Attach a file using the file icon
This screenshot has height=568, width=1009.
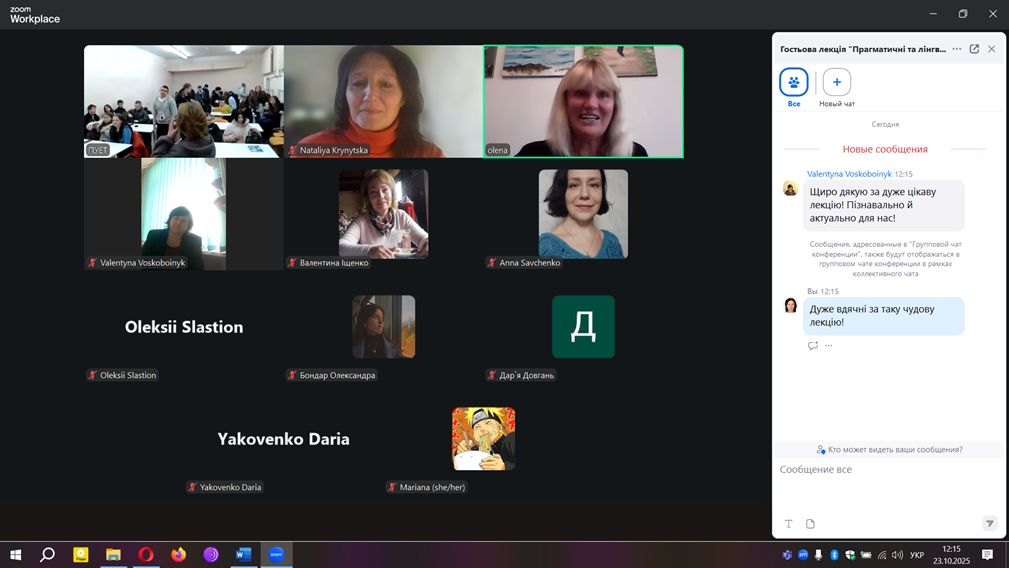(x=810, y=523)
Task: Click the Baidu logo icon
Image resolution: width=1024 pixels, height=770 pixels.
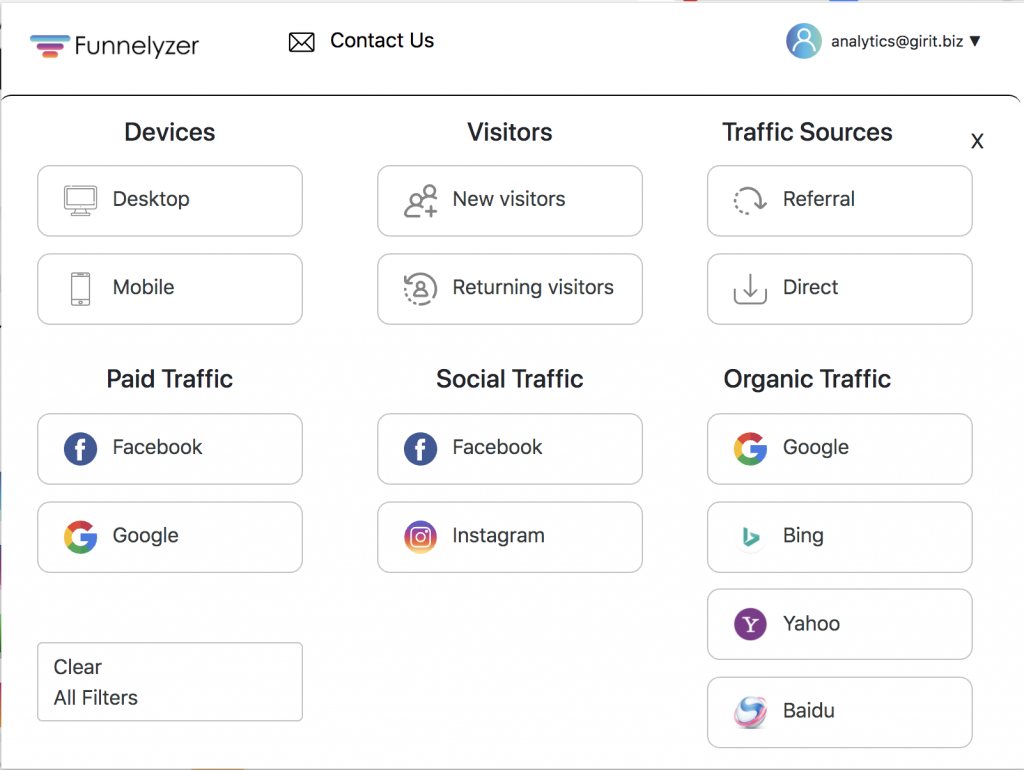Action: point(750,712)
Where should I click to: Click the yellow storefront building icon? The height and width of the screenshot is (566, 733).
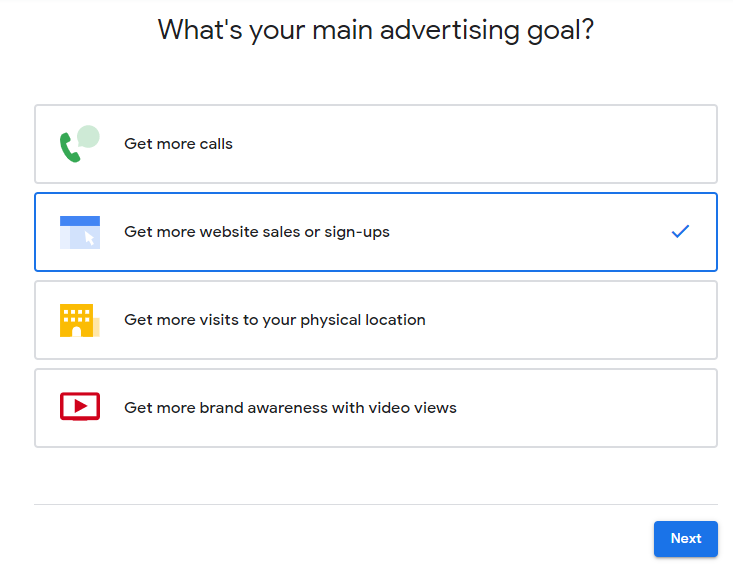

********

### Task directions
Give the records again exactly, minus the pictures.

### Written response
Attach a file using the file icon
This screenshot has height=568, width=1009.
(x=810, y=523)
Task: Click the Baidu logo icon
Image resolution: width=1024 pixels, height=770 pixels.
Action: point(750,712)
Where should I click to: Click the yellow storefront building icon? The height and width of the screenshot is (566, 733).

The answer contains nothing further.